Hadoop Jar/root/ngrams/native/target/ngramscomparison-0.0.1-snapshot.jar ngramsdriver hdfs:///ngrams hdfs:/// Output-native


Special Notes on Counters

In my initial implementation of Mr Jobs, I used counters to track bad records. In streaming, it is necessary to write the information to stderr. This has proved to be an extra cost to ignore: The streaming job spends 3.4 times times as much time as the native Java job. This framework also has this problem.


The MapReduce job implemented in Java is used as a performance benchmark. The value of the Python framework is the ratio of its performance metrics relative to Java.

Java is obviously the fastest, and streaming takes more than half the time, and the Python framework spends more time. From the profile data of Mrjob Mapper, it spends a lot of time on serialization/deserialization. Dumbo and Hadoopy are a little better in this regard. If you use Combiner, Dumbo can be faster.

Features comparison

Mostly from the documentation in their respective packages and the code base.

Conclusion

Streaming is the fastest Python solution, and there's no magic in it. But when using it to implement the reduce logic, and when there are many complex objects, you should be very careful.

All of the Python frames look like pseudo code, which is great.

Mrjob is fast, mature and easy to use, it is easy to organize multi-step mapreduce workflows, and can easily be used in complex objects. It can also be used seamlessly with EMR. But it's also the slowest execution.

There are also some of the Python frameworks that are not very popular, and their main advantage is that they have built-in support for binary formats, but if necessary, this can be fully implemented by user code.

So far:

    • Hadoop streaming is the best choice in general, and it's easy to use as long as you're careful when using reducer.
    • In terms of computational overhead, choose Mrjob because it is best combined with Amazon EMR.
    • If the application is more complex, contains the composite key, to combine the multi-step process, dumbo most appropriate.
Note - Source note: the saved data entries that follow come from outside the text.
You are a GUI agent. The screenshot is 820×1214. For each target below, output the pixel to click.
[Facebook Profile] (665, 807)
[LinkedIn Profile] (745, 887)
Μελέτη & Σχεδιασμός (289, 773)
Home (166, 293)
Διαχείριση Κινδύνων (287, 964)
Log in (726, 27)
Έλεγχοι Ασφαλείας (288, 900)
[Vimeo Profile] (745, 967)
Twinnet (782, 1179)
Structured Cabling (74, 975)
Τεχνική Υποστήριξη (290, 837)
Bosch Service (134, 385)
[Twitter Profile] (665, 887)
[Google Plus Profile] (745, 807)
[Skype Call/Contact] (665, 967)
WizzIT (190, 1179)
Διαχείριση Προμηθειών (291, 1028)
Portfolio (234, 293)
It is slower than streaming, but faster than mrjob.

If you have your own knowledge in practice, or if you find that this article has errors, please ask in the reply.

  • Contact Us

    The content source of this page is from Internet, which doesn't represent Alibaba Cloud's opinion; products and services mentioned on that page don't have any relationship with Alibaba Cloud. If the content of the page makes you feel confusing, please write us an email, we will handle the problem within 5 days after receiving your email.

    If you find any instances of plagiarism from the community, please send an email to: info-contact@alibabacloud.com and provide relevant evidence. A staff member will contact you within 5 working days.

    A Free Trial That Lets You Build Big!

    Start building with 50+ products and up to 12 months usage for Elastic Compute Service

    • Sales Support

      1 on 1 presale consultation

    • After-Sales Support

      24/7 Technical Support 6 Free Tickets per Quarter Faster Response

    • Alibaba Cloud offers highly flexible support services tailored to meet your exact needs.